[BEGIN]

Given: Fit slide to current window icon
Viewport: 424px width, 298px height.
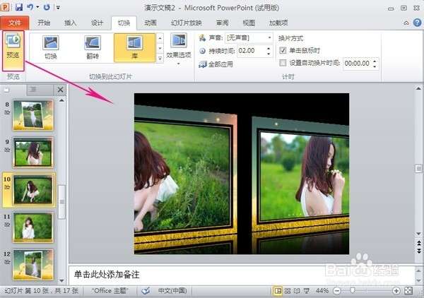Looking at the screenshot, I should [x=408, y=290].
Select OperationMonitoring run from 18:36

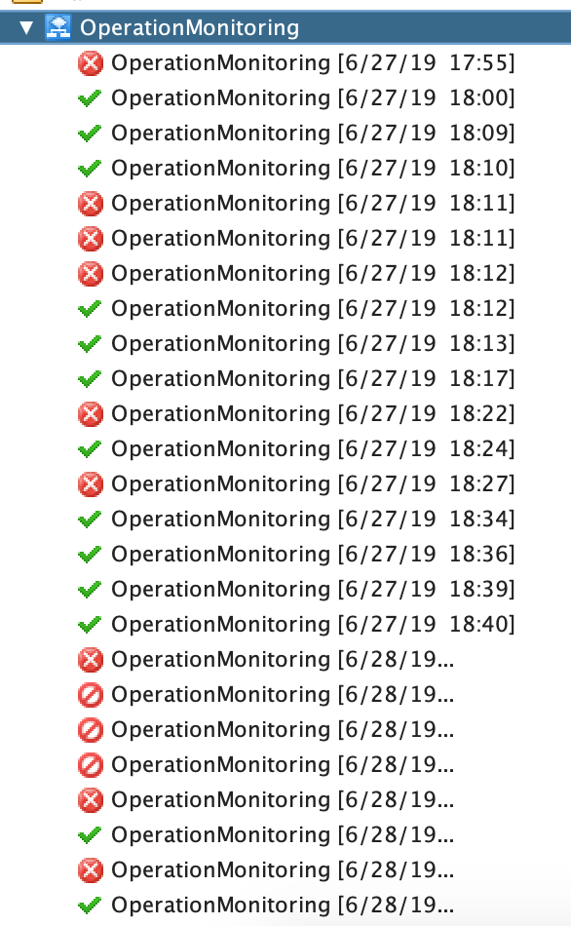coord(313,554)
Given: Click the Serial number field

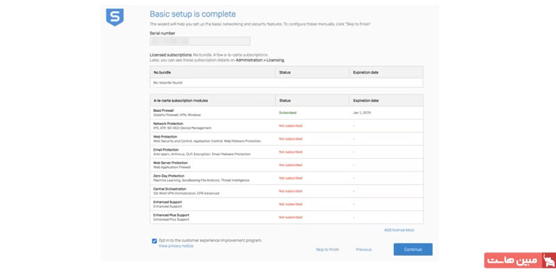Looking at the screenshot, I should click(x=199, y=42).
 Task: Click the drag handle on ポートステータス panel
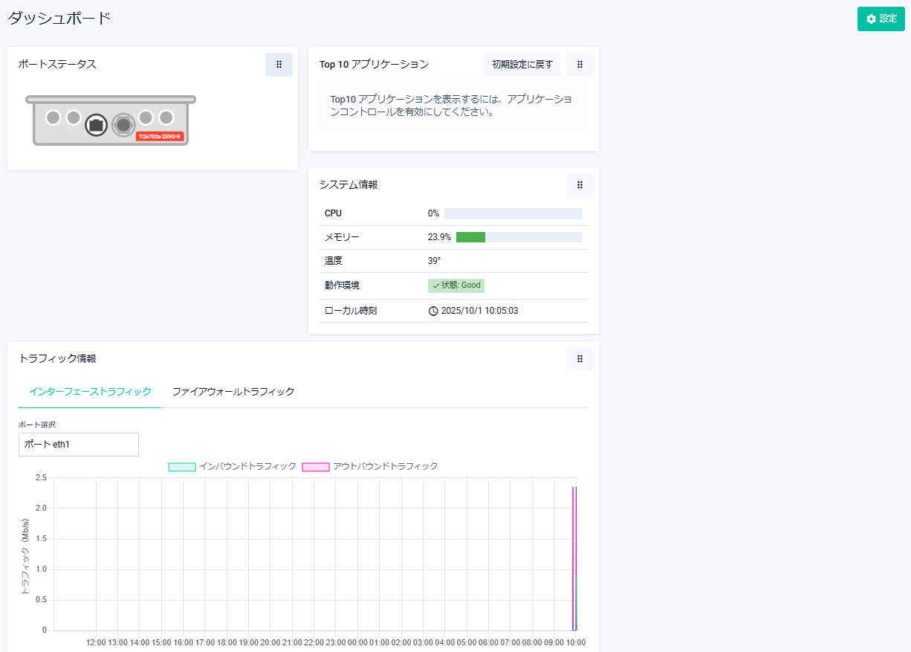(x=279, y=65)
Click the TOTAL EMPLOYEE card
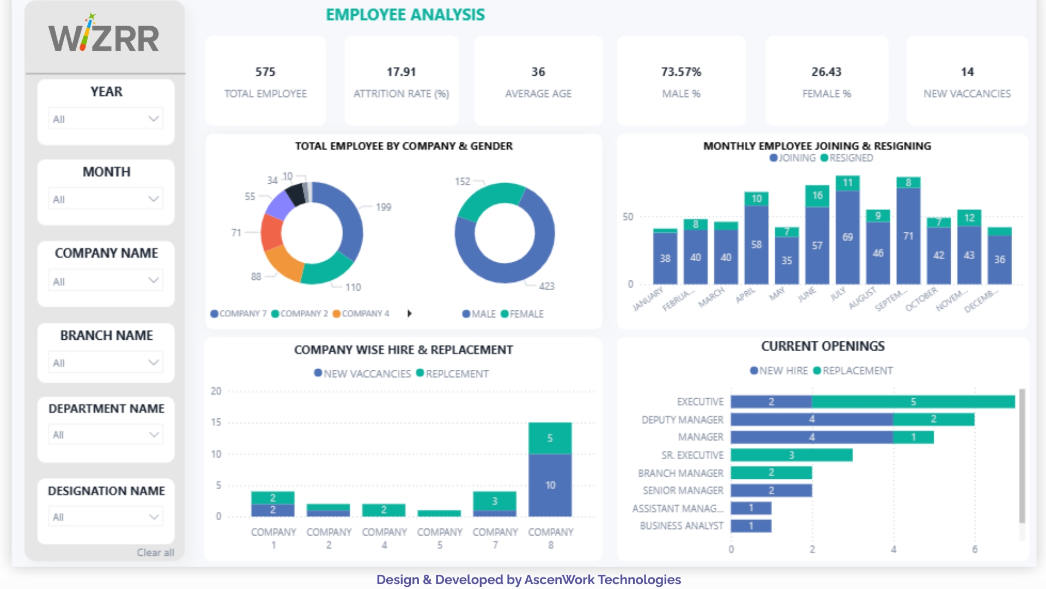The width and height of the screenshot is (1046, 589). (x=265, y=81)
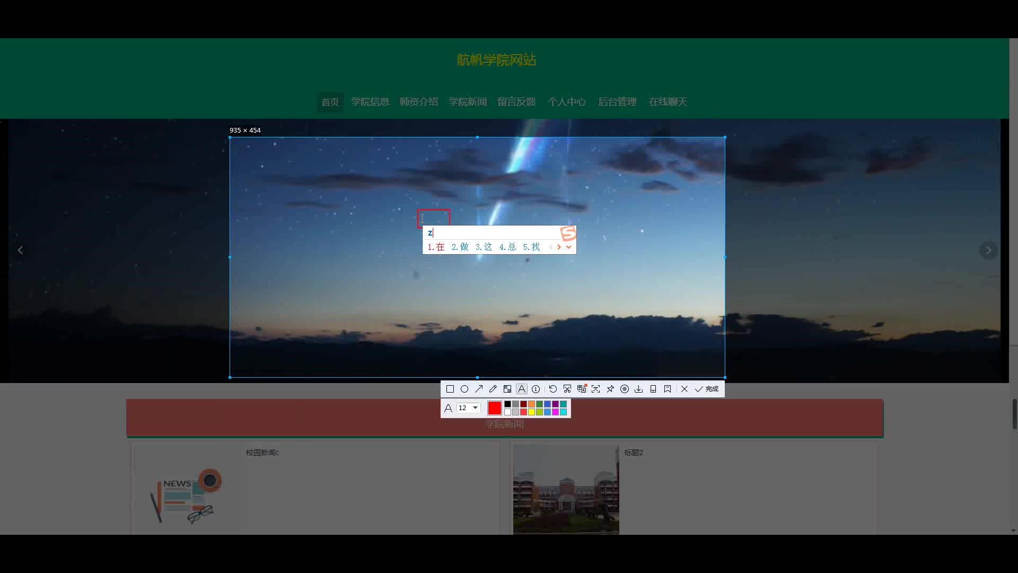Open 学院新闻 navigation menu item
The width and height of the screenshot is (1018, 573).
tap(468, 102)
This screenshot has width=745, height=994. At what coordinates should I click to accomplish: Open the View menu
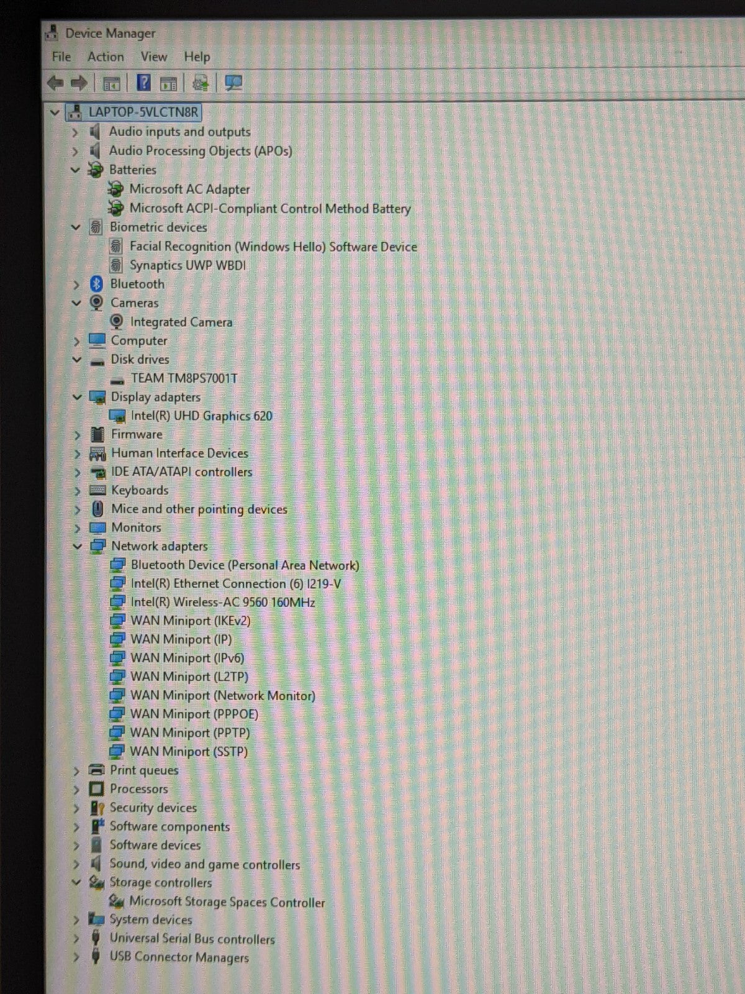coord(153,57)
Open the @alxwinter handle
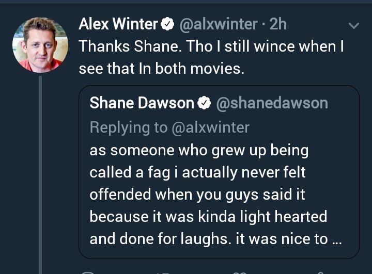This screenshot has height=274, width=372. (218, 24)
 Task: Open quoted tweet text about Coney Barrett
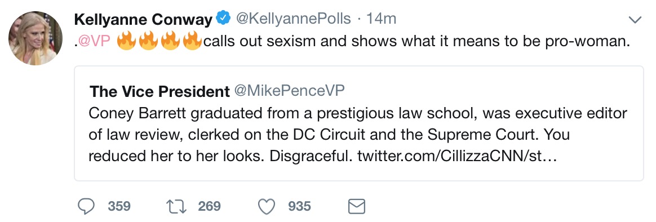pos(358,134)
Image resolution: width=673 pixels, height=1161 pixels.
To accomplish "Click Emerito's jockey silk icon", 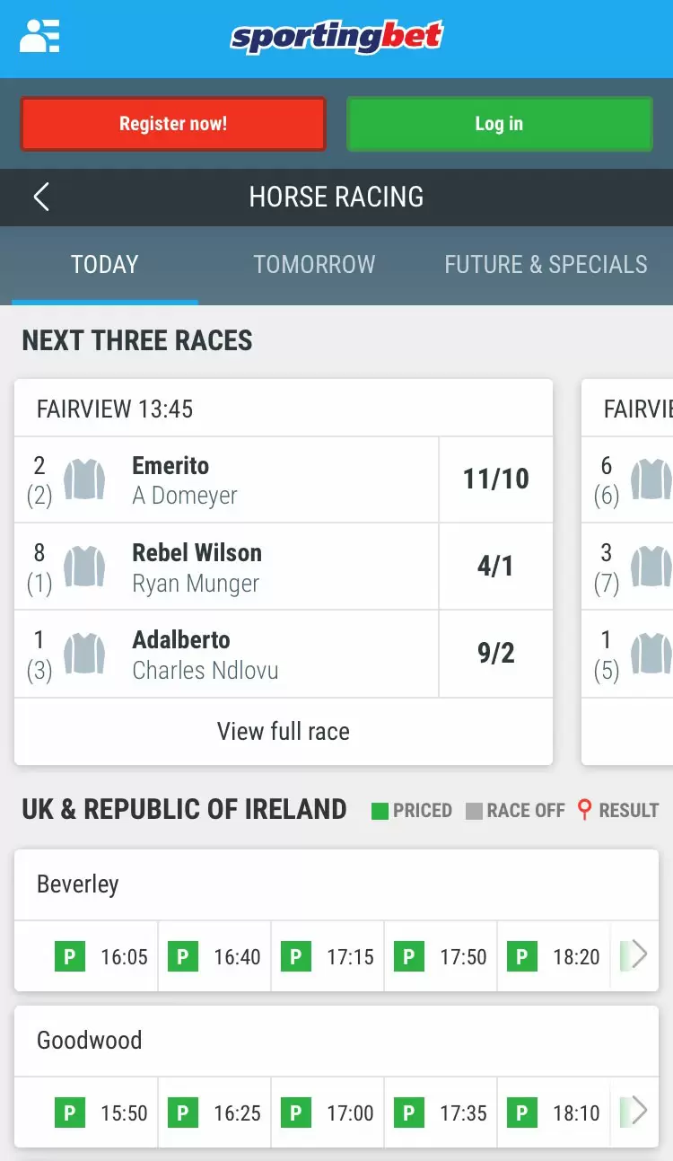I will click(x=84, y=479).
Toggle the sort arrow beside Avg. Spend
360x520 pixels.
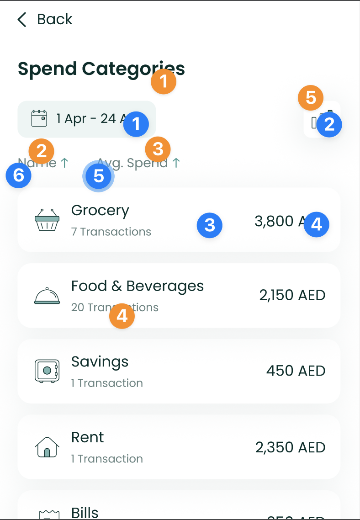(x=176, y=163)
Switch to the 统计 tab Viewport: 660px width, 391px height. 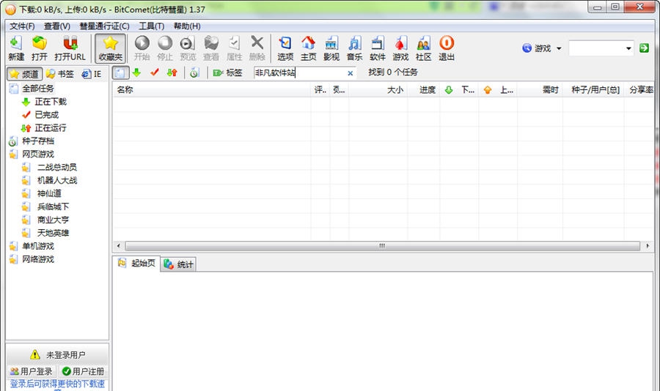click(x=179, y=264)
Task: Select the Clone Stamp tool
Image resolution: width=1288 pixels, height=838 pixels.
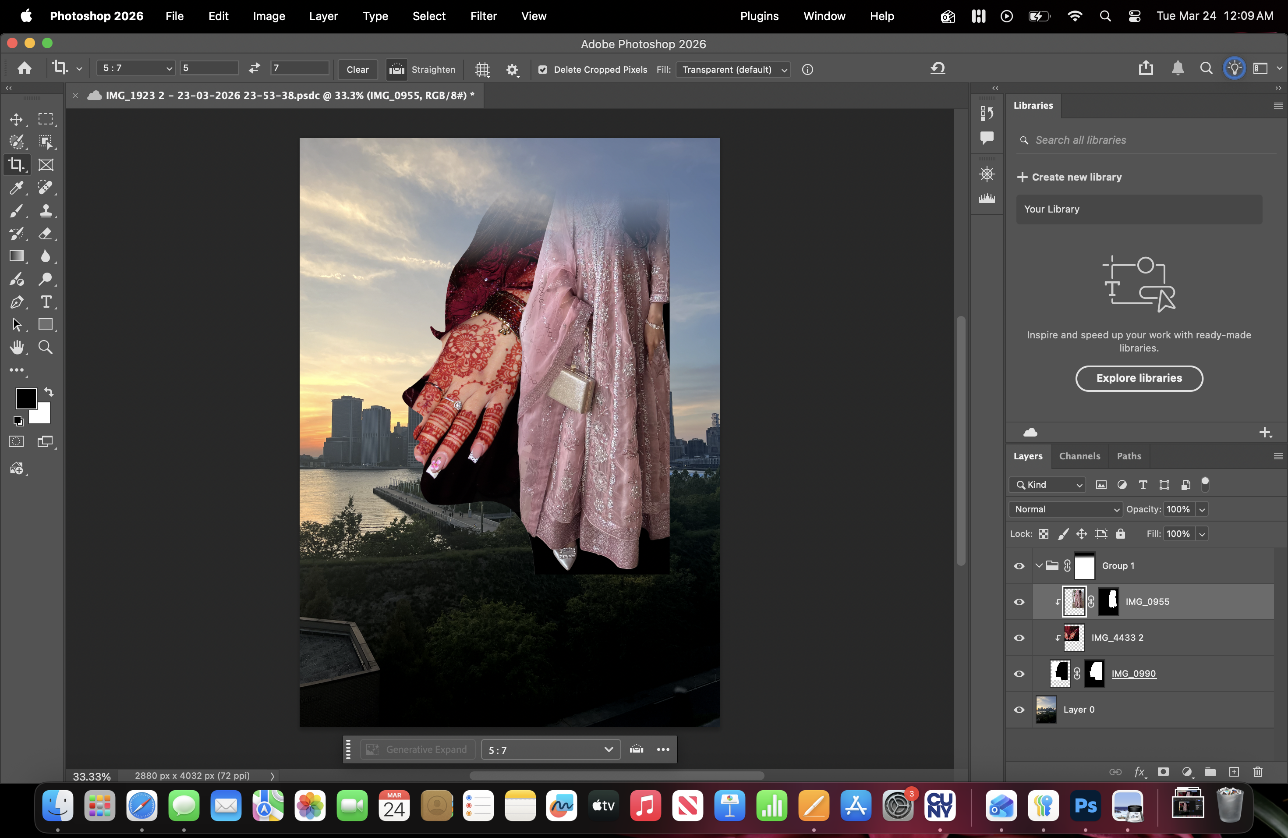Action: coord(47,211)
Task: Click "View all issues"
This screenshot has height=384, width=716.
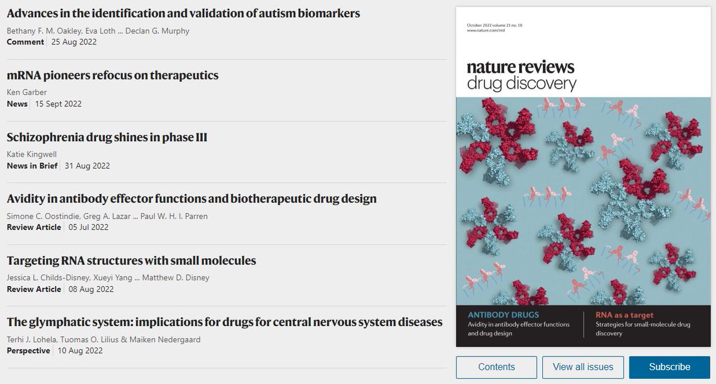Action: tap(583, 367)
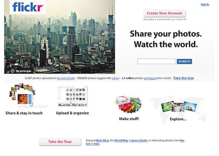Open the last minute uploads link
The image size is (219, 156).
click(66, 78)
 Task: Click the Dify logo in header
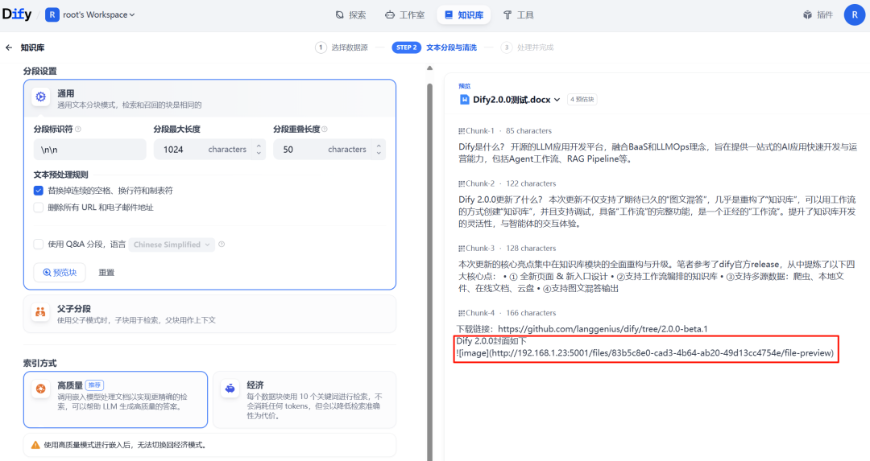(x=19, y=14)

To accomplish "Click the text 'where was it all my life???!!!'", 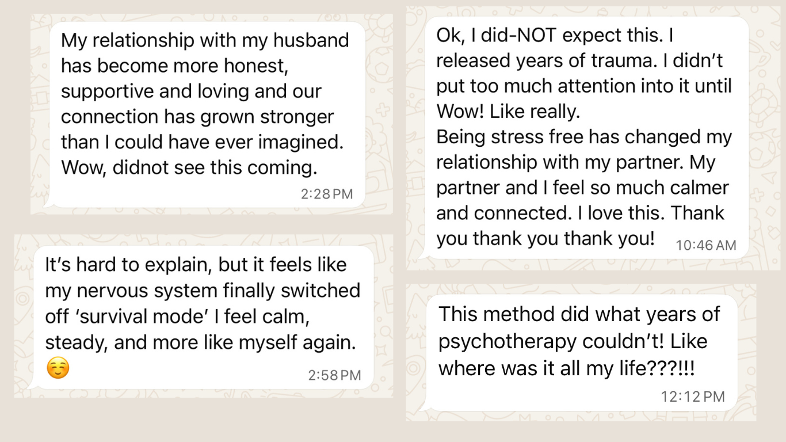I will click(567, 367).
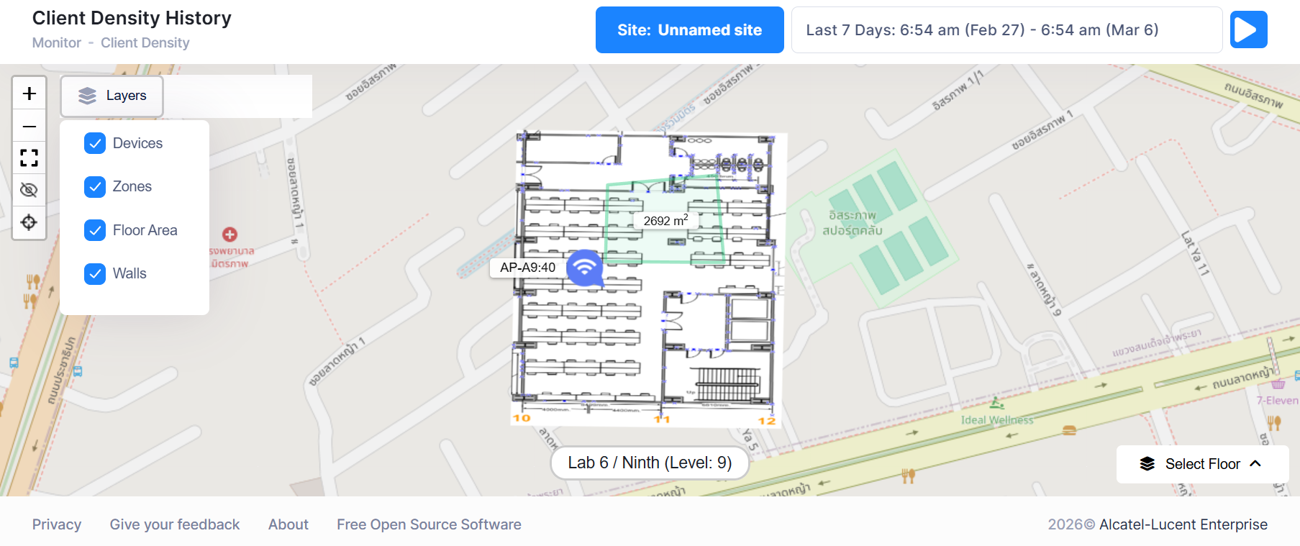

[END]

Exercise brief
Reproduce the entries verbatim, from the line with "Task: Click the drag" up to and including the line with "coord(153,57)", leaving out the pictures.

Solution to the problem
 Task: Click the drag handle on ポートステータス panel
(x=279, y=65)
Click the TOTAL EMPLOYEE card
The width and height of the screenshot is (1046, 589). (x=265, y=81)
Open 学院新闻 navigation menu item
The width and height of the screenshot is (1018, 573).
tap(468, 102)
This screenshot has width=745, height=994. At what coordinates should I click to accomplish: Open the View menu
coord(153,57)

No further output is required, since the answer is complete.